Na iminência de se aposentar, o ex-árbitro queria um negócio para substituir o dinheiro ganho como juiz. Assim que levantou da rede, Marcelo Rogério foi para internet comprar equipamentos para a futura pastelaria. O raciocínio é que a região do estabelecimento tem hospitais, universidade e comércio. E por mais que exista crise, saco vazio não para em pé.
"Pensei que comida não tem jeito, o cara tem que comer. Também precisava ser rápido porque a vida hoje está corrida. A resposta foi pastel porque é impossível a pessoa não gostar de pastel".
O raciocínio se provou certo e todos os dias são vendidas 100 unidades. Os de carne e os de queijo são os preferidos dos clientes. Eles comem numa decoração que remete aos tempos em que Marcelo Rogério era juiz. Há camisas de árbitro, fotos dele apitando e os símbolos dos quatro grandes clubes de São Paulo.
O dono conta que tem camisas de vários times e muitas delas autografadas por jogadores famosos. A ideia era colocar parte delas na pastelaria, mas o medo de chamar ladrões fez mudar a decoração.
"Era chamariz para bandido. Capaz estourar a porta para roubar"
Os jogadores mais complicados
"Já tinha comido bastante, mas feito, nunca. Não sabia nem como fritava".
Marcelo Rogério tratou de aprender e inaugurou a pastelaria em abril. Ele também tem uma república para universitários, é chaveiro na região e conhecido de todo mundo. Pela decoração, os clientes desavisados percebem o passado no apito e a conversa vira uma entrevista sobre os tempos de futebol.
As pessoas querem saber como é preparação de um juiz, o que se fala durante uma partida, os jogos mais difíceis e qual jogador era gente boa e quem dava trabalho. Ele não fica em cima do muro.
"O jogador mais legal que encontrei foi o Marcos (goleiro) do Palmeiras. Os mais difíceis foram Luis Fabiano, Kleber (gladiador) e Chicão (ex-zagueiro do Corinthians)".
Marcelo Rogério ressaltou que na pastelaria ninguém quer xingar e os clientes nem lembram do clubismo. Mesmo quando provocados, continuam cordiais e falando de futebol.
"Brinco: 'aproveita que não vai ver árbitro de perto tão cedo'. O cara dá risada".
O jogo mais difícil
O ex-árbitro já apitou clássico como Palmeiras x Corinthians e Santos x São Paulo, finais, mas o jogo mais complicado que apitou foi Palmeiras e Botafogo (SP), pelas quartas de final do Paulistão de 2015. A partida foi cheia de polêmicas porque o uniforme do árbitro estampava Crefisa, mesmo patrocinador do Palmeiras.
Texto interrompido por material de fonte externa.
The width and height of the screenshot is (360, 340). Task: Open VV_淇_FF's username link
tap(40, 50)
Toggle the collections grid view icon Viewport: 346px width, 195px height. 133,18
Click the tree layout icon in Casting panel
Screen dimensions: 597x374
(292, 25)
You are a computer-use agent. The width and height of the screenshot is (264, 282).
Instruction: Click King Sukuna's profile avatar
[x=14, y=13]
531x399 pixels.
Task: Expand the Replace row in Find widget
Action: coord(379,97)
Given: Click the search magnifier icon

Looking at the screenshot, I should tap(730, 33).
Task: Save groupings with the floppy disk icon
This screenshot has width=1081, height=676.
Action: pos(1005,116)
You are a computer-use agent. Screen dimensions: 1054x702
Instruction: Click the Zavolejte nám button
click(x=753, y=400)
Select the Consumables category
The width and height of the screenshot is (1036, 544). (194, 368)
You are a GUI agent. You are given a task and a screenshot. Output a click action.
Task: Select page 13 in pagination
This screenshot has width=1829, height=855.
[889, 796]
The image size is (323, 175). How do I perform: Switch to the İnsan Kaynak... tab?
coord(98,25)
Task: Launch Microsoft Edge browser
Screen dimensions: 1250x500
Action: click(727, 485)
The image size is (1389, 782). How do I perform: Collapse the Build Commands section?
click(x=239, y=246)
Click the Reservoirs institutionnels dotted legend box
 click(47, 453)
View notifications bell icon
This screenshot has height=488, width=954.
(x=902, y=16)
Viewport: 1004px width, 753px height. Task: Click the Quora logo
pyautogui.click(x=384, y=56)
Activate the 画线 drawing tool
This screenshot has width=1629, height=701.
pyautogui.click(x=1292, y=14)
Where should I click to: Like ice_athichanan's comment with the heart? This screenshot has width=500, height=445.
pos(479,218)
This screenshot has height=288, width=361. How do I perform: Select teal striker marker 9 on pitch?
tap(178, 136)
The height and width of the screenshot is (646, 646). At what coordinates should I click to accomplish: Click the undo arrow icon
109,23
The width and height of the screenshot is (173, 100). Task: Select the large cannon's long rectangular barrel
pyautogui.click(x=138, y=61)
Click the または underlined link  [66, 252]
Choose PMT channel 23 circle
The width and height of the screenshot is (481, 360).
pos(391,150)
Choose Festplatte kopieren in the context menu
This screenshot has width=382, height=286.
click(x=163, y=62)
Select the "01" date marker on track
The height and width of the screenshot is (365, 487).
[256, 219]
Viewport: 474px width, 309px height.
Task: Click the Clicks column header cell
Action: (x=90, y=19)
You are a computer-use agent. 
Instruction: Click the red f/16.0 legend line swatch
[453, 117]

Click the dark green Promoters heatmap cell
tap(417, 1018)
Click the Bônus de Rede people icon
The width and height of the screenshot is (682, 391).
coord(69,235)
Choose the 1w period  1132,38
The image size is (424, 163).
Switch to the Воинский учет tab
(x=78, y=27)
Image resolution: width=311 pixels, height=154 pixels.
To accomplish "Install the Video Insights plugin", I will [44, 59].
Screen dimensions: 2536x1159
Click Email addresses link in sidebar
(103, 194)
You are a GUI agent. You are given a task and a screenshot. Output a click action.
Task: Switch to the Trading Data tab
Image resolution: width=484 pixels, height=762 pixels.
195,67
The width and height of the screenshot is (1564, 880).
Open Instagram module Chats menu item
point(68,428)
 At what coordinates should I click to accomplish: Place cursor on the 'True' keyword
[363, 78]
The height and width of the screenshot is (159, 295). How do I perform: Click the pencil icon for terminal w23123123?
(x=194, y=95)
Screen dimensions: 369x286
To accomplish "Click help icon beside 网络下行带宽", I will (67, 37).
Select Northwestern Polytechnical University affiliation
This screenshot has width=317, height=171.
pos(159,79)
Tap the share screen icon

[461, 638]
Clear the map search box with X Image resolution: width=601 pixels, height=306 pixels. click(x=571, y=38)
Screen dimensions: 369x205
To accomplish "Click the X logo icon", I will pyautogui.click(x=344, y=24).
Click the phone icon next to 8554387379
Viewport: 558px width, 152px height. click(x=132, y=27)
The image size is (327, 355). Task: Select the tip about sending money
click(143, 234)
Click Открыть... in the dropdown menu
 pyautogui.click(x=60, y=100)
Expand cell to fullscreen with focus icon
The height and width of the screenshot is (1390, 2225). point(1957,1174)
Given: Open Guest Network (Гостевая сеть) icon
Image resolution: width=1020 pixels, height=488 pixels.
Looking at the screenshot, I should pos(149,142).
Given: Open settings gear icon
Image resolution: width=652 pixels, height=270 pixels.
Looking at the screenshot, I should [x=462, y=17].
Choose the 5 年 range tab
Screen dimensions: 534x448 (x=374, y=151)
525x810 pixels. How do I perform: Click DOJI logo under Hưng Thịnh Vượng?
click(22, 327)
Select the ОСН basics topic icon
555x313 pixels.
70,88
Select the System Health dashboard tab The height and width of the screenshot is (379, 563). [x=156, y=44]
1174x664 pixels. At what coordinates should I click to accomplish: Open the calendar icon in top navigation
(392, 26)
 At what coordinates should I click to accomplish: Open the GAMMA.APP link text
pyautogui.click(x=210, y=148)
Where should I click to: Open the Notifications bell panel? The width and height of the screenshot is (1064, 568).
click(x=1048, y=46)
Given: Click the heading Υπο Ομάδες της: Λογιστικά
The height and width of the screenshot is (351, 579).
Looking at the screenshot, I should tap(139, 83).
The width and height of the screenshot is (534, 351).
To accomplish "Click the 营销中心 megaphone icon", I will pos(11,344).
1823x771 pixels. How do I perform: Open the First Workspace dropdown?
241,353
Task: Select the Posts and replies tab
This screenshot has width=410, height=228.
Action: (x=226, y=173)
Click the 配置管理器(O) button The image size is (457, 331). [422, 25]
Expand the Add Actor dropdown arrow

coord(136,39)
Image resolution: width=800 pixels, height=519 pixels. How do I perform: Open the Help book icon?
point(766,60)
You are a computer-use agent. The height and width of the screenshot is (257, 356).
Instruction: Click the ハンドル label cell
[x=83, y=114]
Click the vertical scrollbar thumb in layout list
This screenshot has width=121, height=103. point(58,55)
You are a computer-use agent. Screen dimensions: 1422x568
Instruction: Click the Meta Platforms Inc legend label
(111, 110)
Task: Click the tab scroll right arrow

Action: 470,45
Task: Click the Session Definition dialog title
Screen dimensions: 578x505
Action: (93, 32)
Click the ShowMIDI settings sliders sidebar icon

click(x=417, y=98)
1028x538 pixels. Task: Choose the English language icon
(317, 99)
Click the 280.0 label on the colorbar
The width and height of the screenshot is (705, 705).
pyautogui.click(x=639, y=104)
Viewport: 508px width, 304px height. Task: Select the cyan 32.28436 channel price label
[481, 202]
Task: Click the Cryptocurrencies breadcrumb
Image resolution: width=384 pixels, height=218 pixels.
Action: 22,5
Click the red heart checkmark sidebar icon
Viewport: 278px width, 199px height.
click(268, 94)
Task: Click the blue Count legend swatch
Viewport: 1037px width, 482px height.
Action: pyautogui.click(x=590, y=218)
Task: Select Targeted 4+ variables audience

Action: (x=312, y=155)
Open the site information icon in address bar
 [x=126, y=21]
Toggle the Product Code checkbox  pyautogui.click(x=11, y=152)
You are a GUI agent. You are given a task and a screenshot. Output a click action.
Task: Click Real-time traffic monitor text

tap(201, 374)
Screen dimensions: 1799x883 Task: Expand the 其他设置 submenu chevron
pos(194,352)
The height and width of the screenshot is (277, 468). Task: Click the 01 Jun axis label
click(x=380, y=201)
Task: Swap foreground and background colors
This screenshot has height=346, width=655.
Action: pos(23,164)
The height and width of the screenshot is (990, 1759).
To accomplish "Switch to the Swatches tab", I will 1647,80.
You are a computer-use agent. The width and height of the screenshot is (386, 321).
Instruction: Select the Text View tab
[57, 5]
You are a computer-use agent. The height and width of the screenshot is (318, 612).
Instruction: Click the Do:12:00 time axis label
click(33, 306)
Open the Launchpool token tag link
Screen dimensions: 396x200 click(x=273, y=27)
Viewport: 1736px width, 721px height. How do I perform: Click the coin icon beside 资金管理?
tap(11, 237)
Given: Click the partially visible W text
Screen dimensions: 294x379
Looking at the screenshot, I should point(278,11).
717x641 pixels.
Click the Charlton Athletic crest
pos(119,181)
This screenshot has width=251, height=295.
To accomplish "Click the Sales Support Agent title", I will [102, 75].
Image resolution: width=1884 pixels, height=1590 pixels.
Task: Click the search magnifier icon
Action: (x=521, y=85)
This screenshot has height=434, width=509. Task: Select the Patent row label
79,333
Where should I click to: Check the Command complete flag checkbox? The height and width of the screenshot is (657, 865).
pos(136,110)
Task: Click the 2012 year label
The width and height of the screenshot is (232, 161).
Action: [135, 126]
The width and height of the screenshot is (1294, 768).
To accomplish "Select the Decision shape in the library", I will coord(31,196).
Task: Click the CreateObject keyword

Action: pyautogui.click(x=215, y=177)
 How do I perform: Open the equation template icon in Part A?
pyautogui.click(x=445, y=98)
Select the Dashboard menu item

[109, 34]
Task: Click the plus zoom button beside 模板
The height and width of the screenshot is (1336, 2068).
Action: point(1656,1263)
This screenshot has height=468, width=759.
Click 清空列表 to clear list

Marcelo Rogério contou que foi contra entrar com aquela camisa até o último minuto. Mas quem assina e quem recebe o cheque não estavam preocupados com a temperatura do confronto. Para piorar, os jogadores do Botafogo (SP) não hesitavam e a cada marcação jogavam o patrocínio na cara do juiz.
"É difícil uma equipe do interior chegar. Tinha que entender a situação. Num caso assim, não posso meter um amarelo, um vermelho por reclamarem falando Crefisa. Eu passava para eles, aqui é um profissional, pode confiar. Pode ter erro, mas desonestidade e má fé, não. Fica tranquilo".
Os dias complicados no gramado se foram, mas Marcelo Rogério não se afastou totalmente do futebol. Ele é avaliador dos árbitros para a Federação Paulista de Futebol e a CBF. Muito mais tranquilo e sem exigir preparo físico em dia.
"Antes, era tudo regradinho. Refrigerante, gordura e chocolate não podia. Eu corria 15 quilômetros por dia. Quando concentrava não podia nada. Contrabandeava um Bis para comer escondido no quarto. Hoje, dá para comer meu pastel tranquilo. O preferido é de carne".